Mr. Ligotti and I have much more in common than I previously thought when I posted in this thread. My pessimism stems from childhood suffering which as much as I tried to explain over and over again, can never be adequately expressed. I was born poor and sick in a third world country. I remembered in first grade there was a lesson where we had to cut a cat out of colored papers. I didn't have any paper or scissor and was terribly worried because the teacher would beat you up if you had nothing. I looked around and finally found some scraps in the trashcan to cut the cat out but I was still worried whether that was considered stealing or not (I got into trouble stealing a colored eraser before). If the teacher found out and reported it to my dad, I would get beaten up again. Sometimes I would get beaten up for reasons I didn't understand. If I had any reprieve, it was due to my severe asthma and stomach problems making me unable to breath or eat. The adults left me alone, since they thought I faked my sickness and if I was left alone I would stop faking it. And what could I do? Where to turn when society's design was to crush me? I couldn't place all the faults on my parents either, because they were poor and beaten themselves. Poverty made their love brutal but they didn't understand that and it wasn't because of stupidity. They were teachers, educated members of society, and didn't lack understanding in history, logic, or philosophy. So why?

GIVEN DATA
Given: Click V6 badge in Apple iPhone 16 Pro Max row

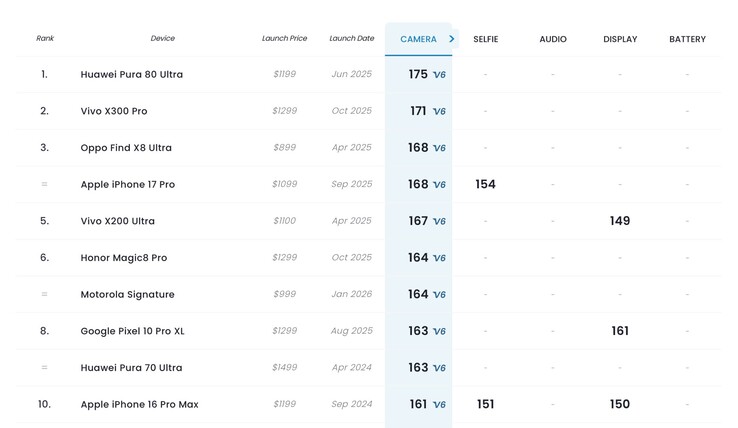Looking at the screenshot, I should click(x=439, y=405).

...

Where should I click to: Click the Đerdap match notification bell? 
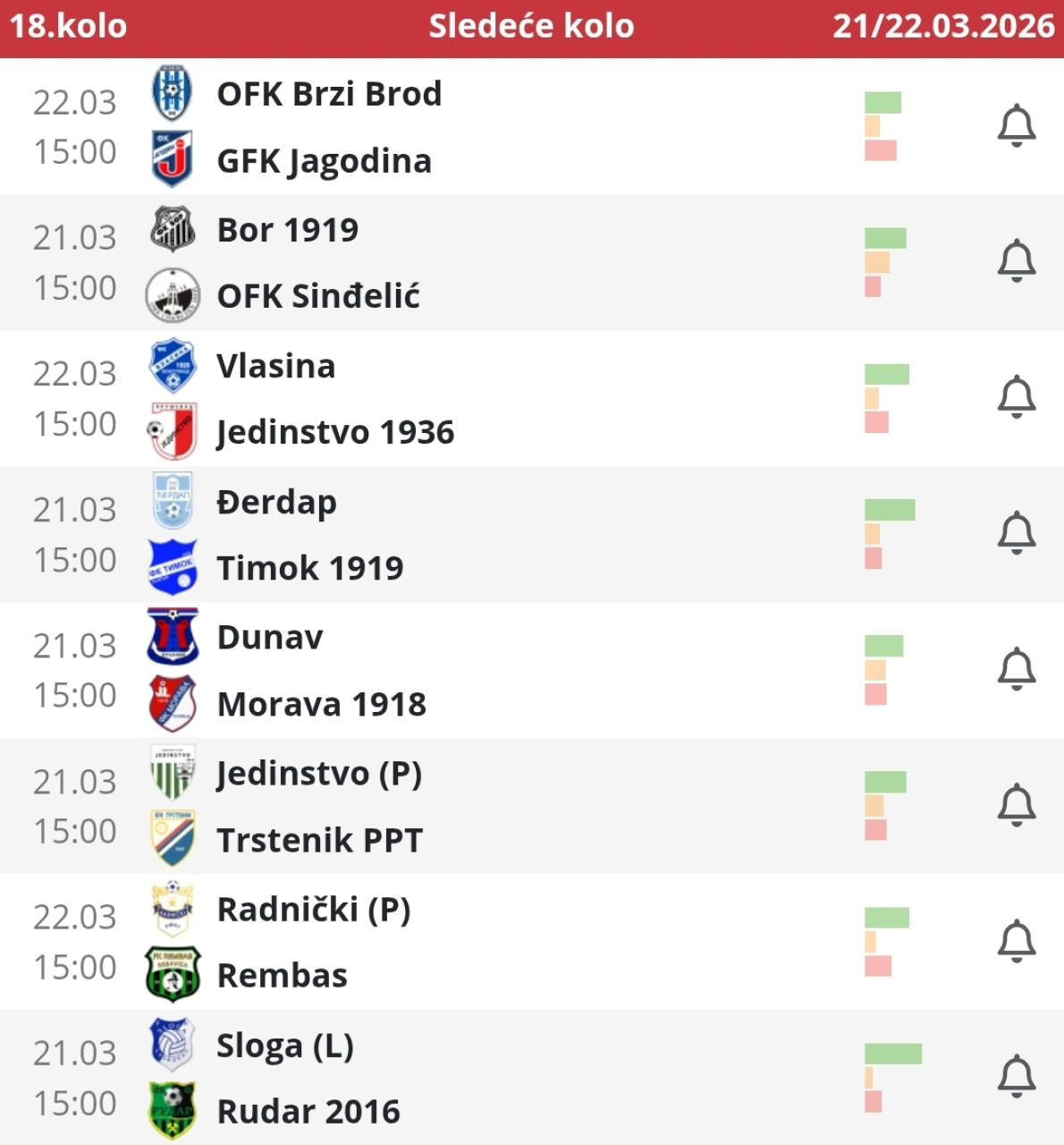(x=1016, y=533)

--

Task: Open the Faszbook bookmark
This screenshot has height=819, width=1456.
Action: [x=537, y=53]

GIVEN PROBLEM
Continue the post about childhood poverty and pessimism, starting right after its closing question, "So why?"

RESULT
And I have many more "Why?" for the world, such as Why poverty? Why injustice? Ligotti mentioned in an interview he wished people would be more concerned with justice. I am a pessimist because the impossibility of justice haunts me. I know the saying "only idealists become pessimists" but this seems to suggest everyone should be born with the preconceived view that this world is impossibly ####ed up and one shouldn't expect anything. How could I have known in the womb the torture and death I would witness and I myself would suffer? That when I ask "What was it all for?" I can only receive the answer "It is the way the world is" ? Sometimes my disgust with life is too much to swallow and I feel I would scream like a lunatic and they would lock me away for good. I envy the stone for its everlasting silence without effort because any moment now I might explode and everything would fall apart again.

"Tell me how you want to die, and I'll tell you who you are. In other words, how do you fill out an empty life? With women, books, or worldly ambitions? No matter what you do, the starting point is boredom, and the end self-destruction. The emblem of our fate: the sky teeming with worms. Baudelaire taught me that life is the ecstasy of worms in the sun, and happiness the dance of worms."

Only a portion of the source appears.